I thought at some point we had discussed using multiple programs/jobs to handle stage-in/stage-out type facilities. E.g. in your example above, instead of a "stage-in" resource, we would have a stage-in job that would directly request the storage (and small amount of compute) needed to complete the stage-in. The compute portion of the job would then just be a dependency of the stage-in job. Similar for stage out.

I like this idea because if the job dependency system has enough functionality to make this work, then other workflow type jobs would be possible.

I haven't thought on this subject in detail like you have however, so there may be big problems with this approach, but I thought I'd throw it out there.

dongahn commented 8 years ago

Thanks @grondo:

Yes, this is more than a possibility.
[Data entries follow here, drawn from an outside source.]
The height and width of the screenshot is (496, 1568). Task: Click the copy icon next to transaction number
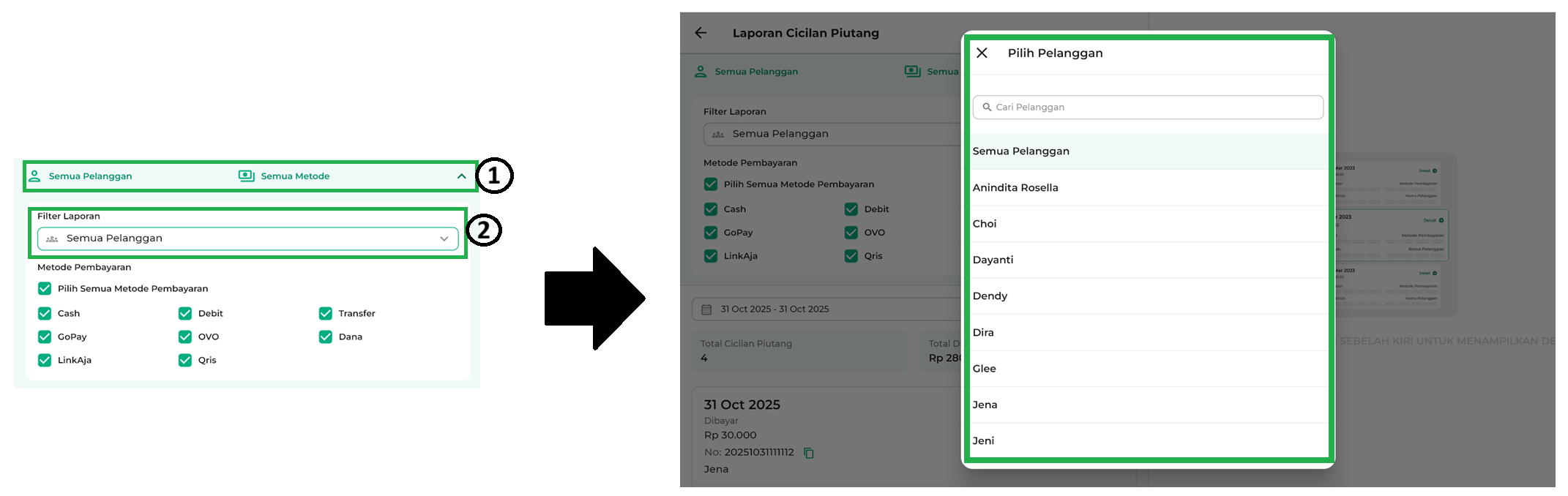[x=809, y=453]
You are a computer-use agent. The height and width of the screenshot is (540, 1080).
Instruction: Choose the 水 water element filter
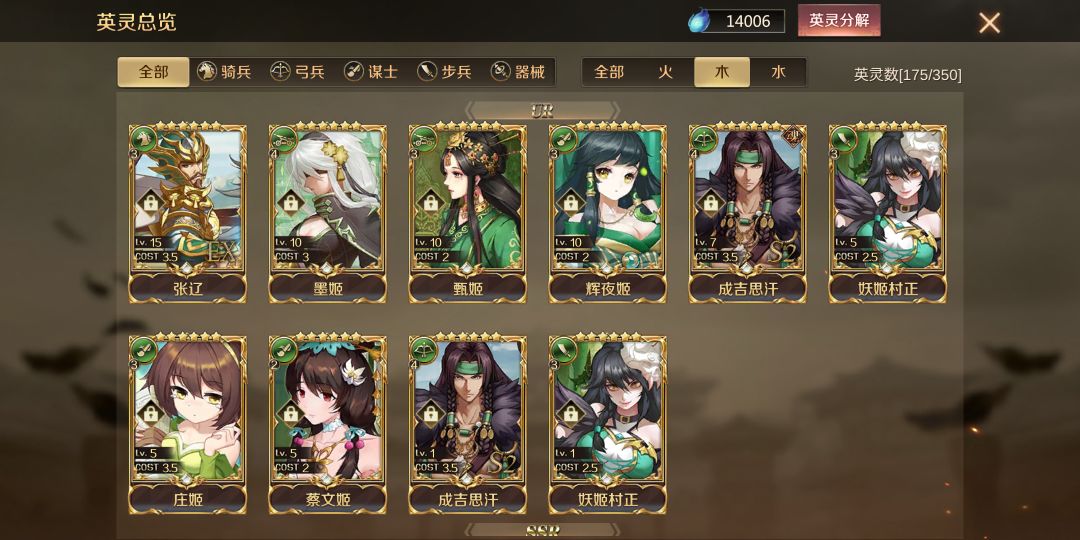778,72
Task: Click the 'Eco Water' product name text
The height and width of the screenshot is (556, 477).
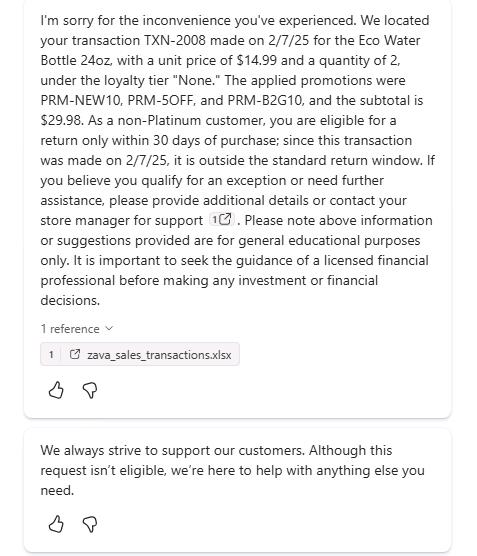Action: pyautogui.click(x=389, y=40)
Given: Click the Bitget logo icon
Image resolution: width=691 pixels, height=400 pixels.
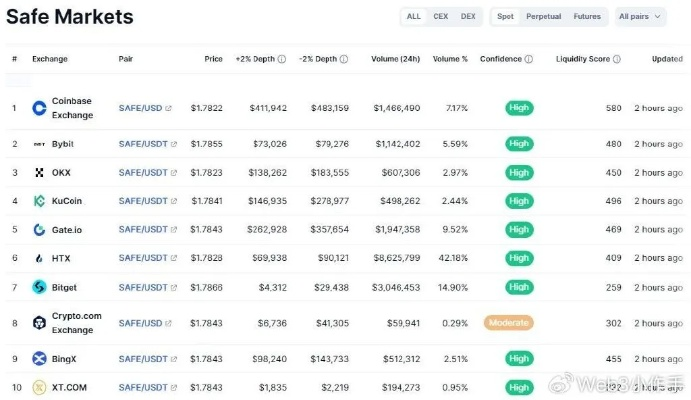Looking at the screenshot, I should point(40,287).
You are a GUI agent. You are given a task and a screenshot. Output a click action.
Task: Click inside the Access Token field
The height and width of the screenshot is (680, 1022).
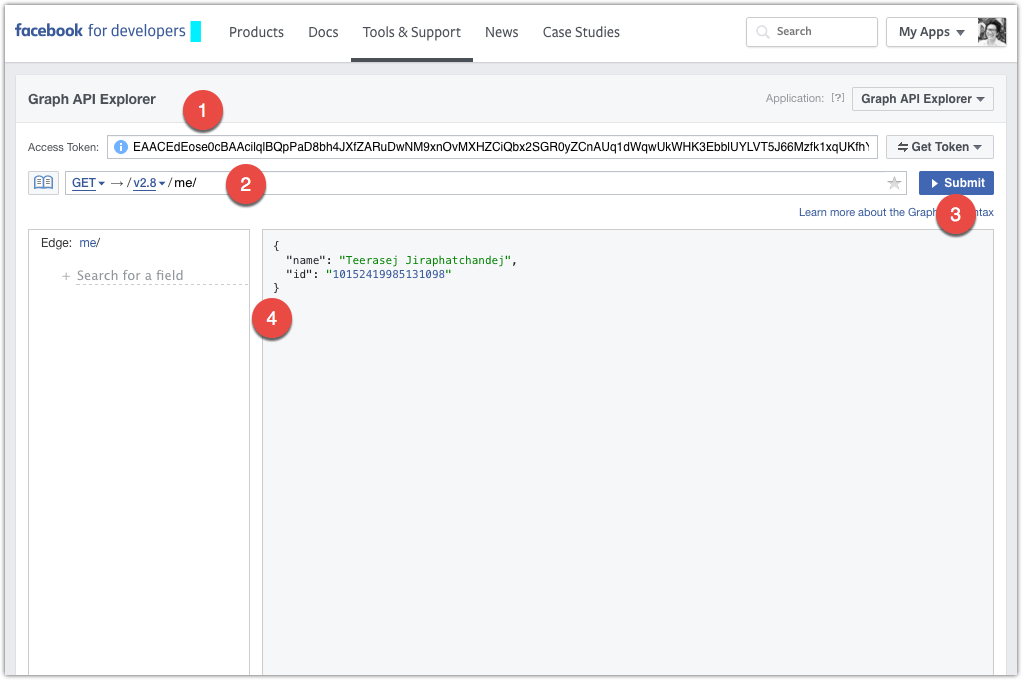[500, 146]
In fact, Greg Becker who is using a Trinity system told me that a job submission on this system results in 4 different sub-jobs: a stage-in job, a compute job and a storage job (for running phase) and a stage-out job, all with dependencies. So my guess is other RMs may be using a similar approach.

One thing to consider is, though, that this route will require higher complexity from the job dependency manager within our scheduler. Well... I am saying, complexity will have to be somewhere, but in this case it will be in the job dependency management:

the scheduler needs to be able to create a job dependency, not only for creating an order dependency, but also for creating a resource dependency. For example, for a node-local BB implementation, the scheduler needs to schedule the dependent job to the same compute nodes that the stage-in job used. I am not saying this is bad; in fact this will have other utilities for data intensive computing. But speaking with @lipari, today's job dependency management in MOAB and SLURM don't seem to have this.
the scheduler may also need to have logic to schedule the chain of dependent jobs to minimize their makespan. It doesn't make whole lot of sense to schedule the stage-in job too early as I tried to describe this morning. Again, speaking with @lipari, the dependency scheduling within MOAB and SLURM don't have this.
Finally, how does this work in realizing our ultimate goal of a job that grows/shrink -- a job may start with a stage-in job and grow in a running job and then may stay there as a storage job?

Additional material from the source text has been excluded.